TEXTO PROPORCIONADO
* * *
Era el más feliz de la pista. Con su trofeo de mejor jugador, brindaba con los brazos en alto con una afición que ha pasado de odiarle y sufrirlo durante años, a adorarle hasta convertirle en ídolo y seña en unos pocos meses.
Cuando en verano Andrés Nocioni decidió romper con su Baskonia -el club en el que se hizo un hombre, que le puso en la órbita de la NBA, y al que regresó como un insigne veterano- para cambiar Vitoria por Madrid, buscaba la última oportunidad de ganar en Europa. Como siempre, habló claro. Dijo que a su edad necesitaba formar parte de un equipo en el que no tuviera que estar tirando siempre del carro, y en el Caja Laboral era líder, corazón y salvavidas. El Real Madrid le ofrecía integrarse en una plantilla de calidad, ganadora y obsesionada (como él) con volver a reinar en la máxima competición continental tras veinte años de sequía y dos campañas ahogándose en la orilla de la final. No quería más minutos que nadie, ni el máximo protagonismo. Quería ganar. De lo otro ya se encargaba él. El Chapu se gana su puesto por derecho. Su ascendencia sobre sus compañeros se basa en exigirles el máximo pero siempre con él dando el ejemplo supremo de intensidad, trabajo y compromiso.
Con el de Santa Fe, el Real Madrid encontró ese extra de mala leche que le faltaba y sumaba al chico duro a un bloque que transmitía ‘buenismo’. No es que los jugadores blancos fueran poco competitivos, pero en los momentos importantes se echaba en falta a ese tipo que va a muerte a la batalla y encuentra el diamante en el barro, al que sonríe y disfruta en la pelea mientras los otros sufren, lloran y se lamentan. A su lado, incluso Felipe Reyes ha pasado, de parecer desasistido e ignorado en sus protestas, a contar con la mirada agresiva de un poste que intimida desde su posición de capitán y ya tótem histórico del club más grande de Europa.
* * *
LÍNEAS DE DATOS

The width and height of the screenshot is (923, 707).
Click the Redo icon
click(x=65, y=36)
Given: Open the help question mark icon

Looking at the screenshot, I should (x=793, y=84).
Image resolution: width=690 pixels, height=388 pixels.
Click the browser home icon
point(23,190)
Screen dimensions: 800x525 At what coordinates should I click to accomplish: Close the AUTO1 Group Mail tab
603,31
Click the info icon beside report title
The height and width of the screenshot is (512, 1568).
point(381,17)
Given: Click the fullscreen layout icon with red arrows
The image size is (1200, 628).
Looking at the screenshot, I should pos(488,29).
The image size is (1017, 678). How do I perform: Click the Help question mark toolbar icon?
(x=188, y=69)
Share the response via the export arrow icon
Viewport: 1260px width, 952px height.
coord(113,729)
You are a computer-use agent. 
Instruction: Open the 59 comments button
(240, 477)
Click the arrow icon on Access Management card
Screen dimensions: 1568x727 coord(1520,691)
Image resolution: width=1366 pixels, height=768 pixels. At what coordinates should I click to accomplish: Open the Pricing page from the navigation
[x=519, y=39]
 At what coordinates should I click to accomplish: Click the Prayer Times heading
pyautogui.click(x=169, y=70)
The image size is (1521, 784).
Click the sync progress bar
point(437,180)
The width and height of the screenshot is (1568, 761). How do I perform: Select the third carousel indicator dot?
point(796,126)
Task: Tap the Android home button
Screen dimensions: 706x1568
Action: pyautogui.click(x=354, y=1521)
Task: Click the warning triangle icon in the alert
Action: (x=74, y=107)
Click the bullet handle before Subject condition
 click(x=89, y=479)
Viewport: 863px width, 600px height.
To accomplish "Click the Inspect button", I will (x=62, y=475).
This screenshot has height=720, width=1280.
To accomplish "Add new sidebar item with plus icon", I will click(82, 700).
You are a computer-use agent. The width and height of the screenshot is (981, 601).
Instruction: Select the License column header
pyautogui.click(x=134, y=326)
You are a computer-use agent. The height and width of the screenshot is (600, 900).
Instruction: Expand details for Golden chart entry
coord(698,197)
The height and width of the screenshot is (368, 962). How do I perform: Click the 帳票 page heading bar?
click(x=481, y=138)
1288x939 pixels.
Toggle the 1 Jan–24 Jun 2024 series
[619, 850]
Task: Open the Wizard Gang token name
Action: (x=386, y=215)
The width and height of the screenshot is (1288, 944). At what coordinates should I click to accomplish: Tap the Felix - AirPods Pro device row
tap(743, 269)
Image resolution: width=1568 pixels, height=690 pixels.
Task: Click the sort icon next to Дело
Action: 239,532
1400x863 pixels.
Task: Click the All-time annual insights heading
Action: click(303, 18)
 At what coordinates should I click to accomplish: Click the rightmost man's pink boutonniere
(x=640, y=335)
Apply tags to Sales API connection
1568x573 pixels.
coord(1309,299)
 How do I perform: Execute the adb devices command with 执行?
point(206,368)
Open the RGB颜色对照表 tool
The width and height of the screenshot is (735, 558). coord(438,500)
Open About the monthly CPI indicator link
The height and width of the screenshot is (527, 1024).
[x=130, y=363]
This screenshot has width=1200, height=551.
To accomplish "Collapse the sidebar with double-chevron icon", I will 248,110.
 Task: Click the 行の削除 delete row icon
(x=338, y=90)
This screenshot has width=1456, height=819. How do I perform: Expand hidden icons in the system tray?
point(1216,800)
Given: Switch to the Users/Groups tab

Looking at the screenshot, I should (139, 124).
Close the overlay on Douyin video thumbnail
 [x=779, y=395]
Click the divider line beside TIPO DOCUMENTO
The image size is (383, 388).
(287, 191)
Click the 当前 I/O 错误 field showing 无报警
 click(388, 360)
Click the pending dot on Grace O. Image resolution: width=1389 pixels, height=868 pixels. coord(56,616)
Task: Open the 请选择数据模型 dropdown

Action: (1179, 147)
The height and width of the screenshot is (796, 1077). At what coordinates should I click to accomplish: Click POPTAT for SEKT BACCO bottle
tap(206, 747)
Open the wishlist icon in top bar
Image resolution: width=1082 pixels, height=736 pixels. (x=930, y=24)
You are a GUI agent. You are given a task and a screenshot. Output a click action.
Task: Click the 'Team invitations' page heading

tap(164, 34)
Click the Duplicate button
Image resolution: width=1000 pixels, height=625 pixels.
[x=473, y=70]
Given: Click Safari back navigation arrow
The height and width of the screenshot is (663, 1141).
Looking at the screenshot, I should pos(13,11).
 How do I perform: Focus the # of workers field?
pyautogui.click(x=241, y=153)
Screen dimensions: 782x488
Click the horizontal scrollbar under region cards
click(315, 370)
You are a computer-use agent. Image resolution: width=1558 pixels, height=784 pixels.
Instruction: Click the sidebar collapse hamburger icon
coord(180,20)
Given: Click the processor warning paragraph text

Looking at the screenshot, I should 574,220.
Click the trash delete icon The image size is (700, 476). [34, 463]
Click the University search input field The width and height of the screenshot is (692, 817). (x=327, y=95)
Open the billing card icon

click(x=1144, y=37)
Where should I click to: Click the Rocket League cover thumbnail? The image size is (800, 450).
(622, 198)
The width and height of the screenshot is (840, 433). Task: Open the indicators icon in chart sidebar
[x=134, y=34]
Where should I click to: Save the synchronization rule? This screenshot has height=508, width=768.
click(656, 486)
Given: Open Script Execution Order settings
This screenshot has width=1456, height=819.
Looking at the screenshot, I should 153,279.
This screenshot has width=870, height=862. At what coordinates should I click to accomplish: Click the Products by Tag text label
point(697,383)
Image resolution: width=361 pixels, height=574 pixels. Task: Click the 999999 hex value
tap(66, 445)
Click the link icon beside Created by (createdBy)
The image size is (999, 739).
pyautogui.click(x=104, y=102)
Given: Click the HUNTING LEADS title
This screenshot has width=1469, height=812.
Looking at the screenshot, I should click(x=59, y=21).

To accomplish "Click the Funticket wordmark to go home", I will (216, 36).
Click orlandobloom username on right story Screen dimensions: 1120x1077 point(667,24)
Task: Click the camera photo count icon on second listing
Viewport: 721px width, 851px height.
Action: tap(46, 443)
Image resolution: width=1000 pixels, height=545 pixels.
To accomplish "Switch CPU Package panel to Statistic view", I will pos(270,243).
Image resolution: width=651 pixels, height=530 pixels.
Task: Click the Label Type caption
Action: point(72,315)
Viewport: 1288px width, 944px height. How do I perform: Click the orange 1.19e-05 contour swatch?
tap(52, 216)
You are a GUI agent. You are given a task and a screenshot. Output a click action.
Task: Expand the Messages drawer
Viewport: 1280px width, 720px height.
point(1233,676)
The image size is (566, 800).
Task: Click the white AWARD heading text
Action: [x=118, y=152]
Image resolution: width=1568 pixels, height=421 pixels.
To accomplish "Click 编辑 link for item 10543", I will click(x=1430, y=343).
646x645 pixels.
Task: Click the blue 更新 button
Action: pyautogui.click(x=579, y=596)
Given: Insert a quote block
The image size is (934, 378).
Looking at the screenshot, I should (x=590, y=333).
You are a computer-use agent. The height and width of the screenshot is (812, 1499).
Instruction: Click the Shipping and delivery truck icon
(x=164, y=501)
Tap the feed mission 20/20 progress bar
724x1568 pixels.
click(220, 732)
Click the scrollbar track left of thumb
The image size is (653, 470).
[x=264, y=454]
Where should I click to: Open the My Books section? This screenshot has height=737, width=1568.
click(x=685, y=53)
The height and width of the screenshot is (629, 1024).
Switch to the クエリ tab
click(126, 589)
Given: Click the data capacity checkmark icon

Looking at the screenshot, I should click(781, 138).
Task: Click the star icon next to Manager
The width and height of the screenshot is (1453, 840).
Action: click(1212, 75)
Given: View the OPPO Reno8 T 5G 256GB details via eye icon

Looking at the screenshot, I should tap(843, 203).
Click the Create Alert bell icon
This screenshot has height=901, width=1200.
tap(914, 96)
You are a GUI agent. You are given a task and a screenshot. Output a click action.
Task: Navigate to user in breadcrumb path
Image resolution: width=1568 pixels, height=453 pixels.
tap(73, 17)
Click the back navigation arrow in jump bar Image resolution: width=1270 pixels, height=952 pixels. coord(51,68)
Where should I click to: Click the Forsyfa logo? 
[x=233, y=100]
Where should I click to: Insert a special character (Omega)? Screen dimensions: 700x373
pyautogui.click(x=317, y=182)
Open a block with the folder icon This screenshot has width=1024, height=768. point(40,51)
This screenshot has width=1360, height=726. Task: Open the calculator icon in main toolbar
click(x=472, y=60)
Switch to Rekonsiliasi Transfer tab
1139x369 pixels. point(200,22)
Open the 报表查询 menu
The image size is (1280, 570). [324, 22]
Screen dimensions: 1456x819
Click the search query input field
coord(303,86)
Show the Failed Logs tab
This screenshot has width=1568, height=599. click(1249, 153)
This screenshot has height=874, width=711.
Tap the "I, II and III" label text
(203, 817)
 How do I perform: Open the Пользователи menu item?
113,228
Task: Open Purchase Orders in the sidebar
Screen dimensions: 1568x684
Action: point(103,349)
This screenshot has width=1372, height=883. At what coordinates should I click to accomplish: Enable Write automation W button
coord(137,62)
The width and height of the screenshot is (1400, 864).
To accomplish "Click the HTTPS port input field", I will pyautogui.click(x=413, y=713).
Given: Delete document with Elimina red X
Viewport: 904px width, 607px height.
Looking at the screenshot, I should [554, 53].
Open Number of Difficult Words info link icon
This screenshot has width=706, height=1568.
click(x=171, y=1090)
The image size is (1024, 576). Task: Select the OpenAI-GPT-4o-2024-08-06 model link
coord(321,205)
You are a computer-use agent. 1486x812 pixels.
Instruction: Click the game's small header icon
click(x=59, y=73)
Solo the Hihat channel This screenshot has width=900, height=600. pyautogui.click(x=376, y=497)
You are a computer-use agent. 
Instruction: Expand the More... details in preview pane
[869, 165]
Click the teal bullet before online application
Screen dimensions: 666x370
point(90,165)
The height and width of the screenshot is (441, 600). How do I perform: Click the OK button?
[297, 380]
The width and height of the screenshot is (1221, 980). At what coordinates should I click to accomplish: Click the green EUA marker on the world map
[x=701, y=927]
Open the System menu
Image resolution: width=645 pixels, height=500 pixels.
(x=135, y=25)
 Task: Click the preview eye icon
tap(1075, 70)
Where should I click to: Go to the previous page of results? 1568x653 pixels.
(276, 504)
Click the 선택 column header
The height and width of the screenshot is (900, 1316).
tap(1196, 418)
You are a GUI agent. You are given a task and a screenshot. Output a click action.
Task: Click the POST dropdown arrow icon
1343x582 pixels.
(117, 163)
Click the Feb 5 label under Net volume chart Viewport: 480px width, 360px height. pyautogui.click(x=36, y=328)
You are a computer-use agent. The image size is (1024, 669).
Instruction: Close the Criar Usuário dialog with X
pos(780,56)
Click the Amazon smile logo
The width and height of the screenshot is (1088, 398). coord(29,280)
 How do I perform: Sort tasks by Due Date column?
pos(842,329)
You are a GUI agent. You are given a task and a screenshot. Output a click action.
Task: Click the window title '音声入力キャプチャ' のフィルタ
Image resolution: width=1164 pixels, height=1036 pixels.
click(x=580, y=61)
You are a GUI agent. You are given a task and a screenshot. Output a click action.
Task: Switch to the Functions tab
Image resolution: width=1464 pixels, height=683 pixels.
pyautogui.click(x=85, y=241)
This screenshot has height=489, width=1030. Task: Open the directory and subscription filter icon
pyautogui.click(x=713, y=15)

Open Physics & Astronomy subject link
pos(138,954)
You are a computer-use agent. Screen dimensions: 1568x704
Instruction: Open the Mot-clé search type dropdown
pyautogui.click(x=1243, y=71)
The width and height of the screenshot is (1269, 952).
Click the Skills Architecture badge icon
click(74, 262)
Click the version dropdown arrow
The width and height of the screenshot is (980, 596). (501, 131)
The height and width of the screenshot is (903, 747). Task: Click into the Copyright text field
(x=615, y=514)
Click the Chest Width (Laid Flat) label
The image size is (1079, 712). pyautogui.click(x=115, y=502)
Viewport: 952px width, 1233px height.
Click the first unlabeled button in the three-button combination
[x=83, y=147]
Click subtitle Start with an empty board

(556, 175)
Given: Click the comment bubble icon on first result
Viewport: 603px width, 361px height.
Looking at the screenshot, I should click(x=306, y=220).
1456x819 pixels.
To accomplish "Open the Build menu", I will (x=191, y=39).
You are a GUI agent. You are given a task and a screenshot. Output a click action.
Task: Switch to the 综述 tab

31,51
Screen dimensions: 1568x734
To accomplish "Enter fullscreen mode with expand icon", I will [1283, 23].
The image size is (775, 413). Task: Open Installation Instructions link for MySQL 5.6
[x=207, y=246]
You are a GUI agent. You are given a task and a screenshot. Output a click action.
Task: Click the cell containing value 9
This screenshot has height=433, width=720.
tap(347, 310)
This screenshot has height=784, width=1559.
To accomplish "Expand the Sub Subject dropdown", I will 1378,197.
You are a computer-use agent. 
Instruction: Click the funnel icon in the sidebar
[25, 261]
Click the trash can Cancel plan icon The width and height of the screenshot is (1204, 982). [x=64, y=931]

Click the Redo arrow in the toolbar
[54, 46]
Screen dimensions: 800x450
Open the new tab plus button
* * *
OBJETIVOS
**1.** Reproduce literalmente un fragmento del texto sobre Nocioni: empieza en las palabras "Con el de Santa" y termina después de "grande de Europa.".
**2.** Responde a estas preguntas sobre el texto sobre Nocioni:
(a) ¿Qué trofeo recibió el jugador?
(b) ¿Cuántos años de sequía llevaba el Real Madrid en la máxima competición continental?
(c) ¿Qué cargo tiene Felipe Reyes en el club?
No hace falta consultar los registros.

SOLUCIONES
**1.**
Con el de Santa Fe, el Real Madrid encontró ese extra de mala leche que le faltaba y sumaba al chico duro a un bloque que transmitía ‘buenismo’. No es que los jugadores blancos fueran poco competitivos, pero en los momentos importantes se echaba en falta a ese tipo que va a muerte a la batalla y encuentra el diamante en el barro, al que sonríe y disfruta en la pelea mientras los otros sufren, lloran y se lamentan. A su lado, incluso Felipe Reyes ha pasado, de parecer desasistido e ignorado en sus protestas, a contar con la mirada agresiva de un poste que intimida desde su posición de capitán y ya tótem histórico del club más grande de Europa.

**2.**
(a) El trofeo de mejor jugador.
(b) Veinte años.
(c) Es el capitán.